▸ **Short task**: Copy the rows below character for character, from the first row through the one that contains "tap(787, 148)", including that row.

▸ **Material for the task**:
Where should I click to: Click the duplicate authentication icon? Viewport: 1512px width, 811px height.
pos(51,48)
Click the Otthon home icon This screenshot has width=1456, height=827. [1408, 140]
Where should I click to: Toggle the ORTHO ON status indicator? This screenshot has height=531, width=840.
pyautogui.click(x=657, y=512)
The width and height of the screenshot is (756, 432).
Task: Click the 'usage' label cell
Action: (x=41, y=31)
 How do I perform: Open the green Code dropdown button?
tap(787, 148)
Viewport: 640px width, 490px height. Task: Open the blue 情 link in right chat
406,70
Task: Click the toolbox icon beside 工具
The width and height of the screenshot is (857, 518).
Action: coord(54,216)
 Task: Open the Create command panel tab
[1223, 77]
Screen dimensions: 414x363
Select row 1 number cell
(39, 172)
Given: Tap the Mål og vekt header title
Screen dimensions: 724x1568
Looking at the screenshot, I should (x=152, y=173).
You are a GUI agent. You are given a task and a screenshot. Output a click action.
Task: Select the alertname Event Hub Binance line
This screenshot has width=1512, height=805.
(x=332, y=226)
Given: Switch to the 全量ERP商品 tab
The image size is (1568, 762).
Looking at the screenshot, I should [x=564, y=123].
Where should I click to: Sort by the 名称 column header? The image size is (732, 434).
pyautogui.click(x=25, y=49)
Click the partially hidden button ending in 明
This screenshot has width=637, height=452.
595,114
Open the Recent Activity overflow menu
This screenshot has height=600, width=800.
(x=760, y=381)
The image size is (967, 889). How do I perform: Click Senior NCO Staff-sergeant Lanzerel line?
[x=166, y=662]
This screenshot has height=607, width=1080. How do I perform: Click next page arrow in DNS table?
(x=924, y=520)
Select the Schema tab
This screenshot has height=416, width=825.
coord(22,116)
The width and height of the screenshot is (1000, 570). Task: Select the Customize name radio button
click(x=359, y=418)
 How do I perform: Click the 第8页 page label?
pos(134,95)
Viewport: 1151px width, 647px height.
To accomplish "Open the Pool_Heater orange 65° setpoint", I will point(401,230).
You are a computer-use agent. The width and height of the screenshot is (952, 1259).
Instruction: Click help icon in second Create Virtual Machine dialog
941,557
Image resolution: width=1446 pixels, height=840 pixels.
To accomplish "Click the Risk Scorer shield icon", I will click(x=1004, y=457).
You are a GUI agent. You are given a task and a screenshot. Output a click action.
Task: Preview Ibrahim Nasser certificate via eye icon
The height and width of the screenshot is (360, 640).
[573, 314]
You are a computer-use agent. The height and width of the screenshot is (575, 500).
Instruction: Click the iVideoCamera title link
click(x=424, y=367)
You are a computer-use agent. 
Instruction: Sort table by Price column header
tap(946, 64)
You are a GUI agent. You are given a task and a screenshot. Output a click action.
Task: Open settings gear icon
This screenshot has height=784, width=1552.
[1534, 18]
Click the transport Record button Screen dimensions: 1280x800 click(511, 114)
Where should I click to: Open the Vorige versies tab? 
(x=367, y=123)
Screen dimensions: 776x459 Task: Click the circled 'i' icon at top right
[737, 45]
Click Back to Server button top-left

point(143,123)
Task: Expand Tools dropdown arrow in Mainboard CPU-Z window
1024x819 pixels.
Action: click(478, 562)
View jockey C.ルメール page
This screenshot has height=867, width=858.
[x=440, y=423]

▸ **Result**:
Where should I click to: Click the duplicate authentication icon? Viewport: 1512px width, 811px height.
pos(51,48)
Click the Otthon home icon This screenshot has width=1456, height=827. [1408, 140]
Where should I click to: Toggle the ORTHO ON status indicator? This screenshot has height=531, width=840.
pyautogui.click(x=657, y=512)
The width and height of the screenshot is (756, 432).
Task: Click the 'usage' label cell
Action: (x=41, y=31)
 How do I perform: Open the green Code dropdown button?
tap(787, 148)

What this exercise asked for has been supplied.